Good governance is closely tied to effective and operational leadership. Take away effective and operational leadership and be rest assured that good governance will cease to exist. Good governance is all about attitude. It is called corporate governance when it relates to businesses and simply governance when it ordinarily relate to individual. Corporate governance is the system by which organizations are directed and controlled.
Businesses have many stakeholders whose interest in the business always conflict and this conflict oftentimes lead to business failure if not properly checked and monitored. In this article are some useful tips on how to set up and implement good corporate governance in a business. This will basically dwell more on the contents of corporate governance.

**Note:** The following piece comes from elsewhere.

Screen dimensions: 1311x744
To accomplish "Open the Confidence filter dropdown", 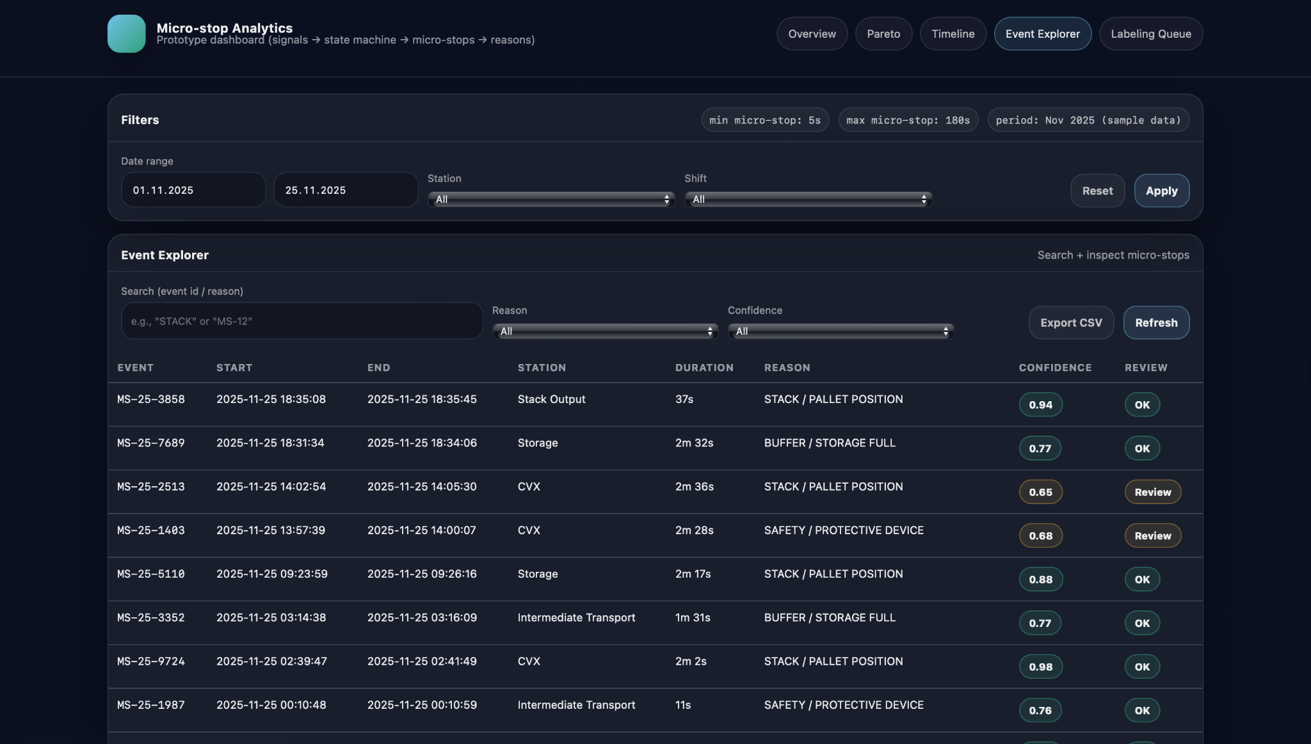I will click(x=840, y=331).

CONTENTS OF QUALITY CORPORATE GOVERNANCE
- The board should live up to expectation: major policies and strategic decisions should be undertaken by the board members. The composition of the board members is dependent on the attitude of the business towards success. This is the first step that must be taken in setting corporate governance. It is important to have a mind set that strategic and vital decisions are to be made by board members. This should be incorporated into the corporate governance code.
- Ensure that the board members have people with blend mix of skills: the qualification, experience and competencies of those that will be in the board of a company should be enshrined in the code of corporate governance.
- Appointment of board members should be conducted by a nomination committee: procedure for the appointment of members of the board of directors must be written in the code of corporate governance.
- Financial statements should display managers’ remuneration for the public: in order to avoid infringing on someone’s private life thereby violating privacy act of many countries, it is a good practice to always include it in the code of corporate governance that remunerations will be publicly displayed in the financial statements of the company. though various accounting reporting standards provides that managers remunerations be displayed in the financial statements but, I have seen where non inclusion of this in the code of corporate governance of a small business caused a lot of heat.
- Independent non-executives should have significant influence in a company: for there to be checks on excessive use of powers, independent non-executives should have reasonable control over the affairs of the business to ensure transparency and accountability. Their number and the extent of power to be given to them should be included in the code of corporate governance. This will save a lot of headaches in the long run.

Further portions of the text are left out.